米国株、トランプ大統領の関税見送りで大幅反発!ダボス会議がきっかけ?
21日のニューヨーク株式市場は、大幅な反発を見せました。特に、トランプ大統領がグリーンランドを巡る欧州諸国への関税措置を見送ると表明したことが、相場上昇の大きな要因となりました。S&P500種株価指数は、終値ベースで昨年11月以来の大幅高を記録しました。
グリーンランド問題の意外な展開
今回の反発のきっかけとなったのは、世界経済フォーラム(WEF)年次総会、通称ダボス会議での出来事です。トランプ大統領はNATOのルッテ事務総長と会談し、グリーンランドに関して「将来のディール枠組み」に達したと発表。2月1日に発動予定だった関税措置を見送ることをソーシャルメディアで明らかにしました。

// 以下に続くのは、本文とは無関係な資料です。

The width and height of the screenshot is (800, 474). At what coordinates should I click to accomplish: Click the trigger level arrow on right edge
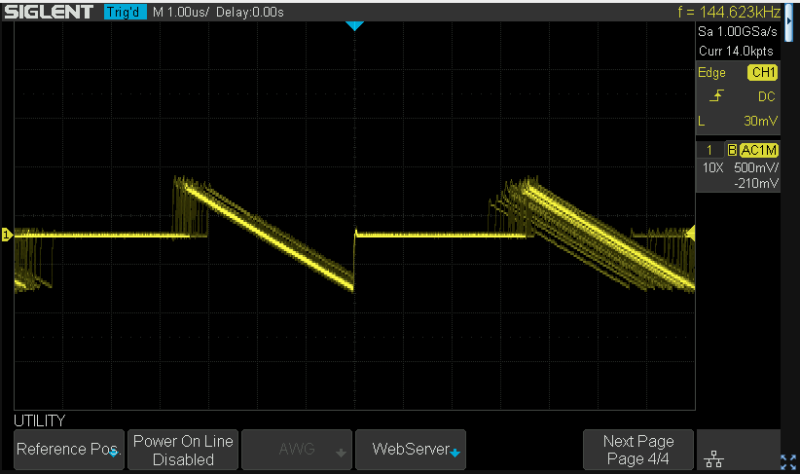(x=689, y=233)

前日には「米国売り」が広がっていたという指摘もありましたが、この日はS&P500種株価指数の構成銘柄の400銘柄以上が上昇する活況となりました。特に、エネルギー株が上昇をけん引し、アップルやマイクロソフトなど、ハイテク大手7銘柄で構成する「マグニフィセント・セブン」の指数も上昇しました。
専門家からの視点
ナベリアー・アンド・アソシエーツのルイス・ナベリアー氏は、今回のダボス会議を「緊急サミットのようになった」と指摘。トランプ大統領の行動に対し、「場を乱す人物」と表現しつつも、欧州諸国の反応に注目しています。
エバコアのクリシュナ・グーハ氏は、今回の市場の動きを「リスク選好に急展開」と分析。トランプ大統領の関税見送りだけでなく、最高裁判所の審理や日本の長期金利の動向も影響していると見ています。ただし、「これらの問題はまだ解決しておらず、今後も市場の材料として残るだろう」と注意を促しています。
FRBの独立性への懸念も
この日、米連邦最高裁では、FRB理事の解任を巡る裁判で口頭弁論が行われました。トランプ大統領がFRB理事の解任に動いていることに対し、判事らはFRBの独立性を揺るがす可能性があるとして警戒感を示しました。この問題も、今後の市場に影響を与える可能性があります。
今回の米国株の反発は、トランプ大統領の政策転換がきっかけとなりましたが、その背景には様々な要因が複雑に絡み合っていることがわかります。今後の市場動向から目が離せません。